▶ Task input
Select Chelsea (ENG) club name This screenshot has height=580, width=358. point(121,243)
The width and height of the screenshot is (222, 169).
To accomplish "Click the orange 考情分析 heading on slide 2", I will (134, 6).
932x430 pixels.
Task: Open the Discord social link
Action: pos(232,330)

▶ Work instruction
Please give back all of the data exactly as it appears.

▶ Expected answer
Select Chelsea (ENG) club name This screenshot has height=580, width=358. point(121,243)
The width and height of the screenshot is (222, 169).
To accomplish "Click the orange 考情分析 heading on slide 2", I will (134, 6).
932x430 pixels.
Task: Open the Discord social link
Action: pos(232,330)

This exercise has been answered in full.